ACTIVITY: The lines wanted run from the first one below through the one with "You are a GUI". Return them exactly.

+---+

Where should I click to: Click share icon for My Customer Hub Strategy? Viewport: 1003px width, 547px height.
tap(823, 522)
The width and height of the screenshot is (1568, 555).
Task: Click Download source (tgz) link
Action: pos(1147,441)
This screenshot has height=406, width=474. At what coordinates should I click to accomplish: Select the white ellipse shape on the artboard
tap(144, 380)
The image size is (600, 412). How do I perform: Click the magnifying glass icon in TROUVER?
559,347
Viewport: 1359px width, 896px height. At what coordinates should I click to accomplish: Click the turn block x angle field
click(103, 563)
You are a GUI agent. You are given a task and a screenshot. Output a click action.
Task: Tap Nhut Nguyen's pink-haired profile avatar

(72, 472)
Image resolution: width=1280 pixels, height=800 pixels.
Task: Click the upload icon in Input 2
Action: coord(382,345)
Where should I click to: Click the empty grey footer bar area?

+---+

EXERCISE RESULT:
Where should I click to: Click share icon for My Customer Hub Strategy? Viewport: 1003px width, 547px height.
tap(823, 522)
The width and height of the screenshot is (1568, 555).
Task: Click Download source (tgz) link
Action: pos(1147,441)
This screenshot has height=406, width=474. At what coordinates should I click to accomplish: Select the white ellipse shape on the artboard
tap(144, 380)
The image size is (600, 412). How do I perform: Click the magnifying glass icon in TROUVER?
559,347
Viewport: 1359px width, 896px height. At what coordinates should I click to accomplish: Click the turn block x angle field
click(103, 563)
You are a GUI agent. You are given a task and a screenshot. Output a click action.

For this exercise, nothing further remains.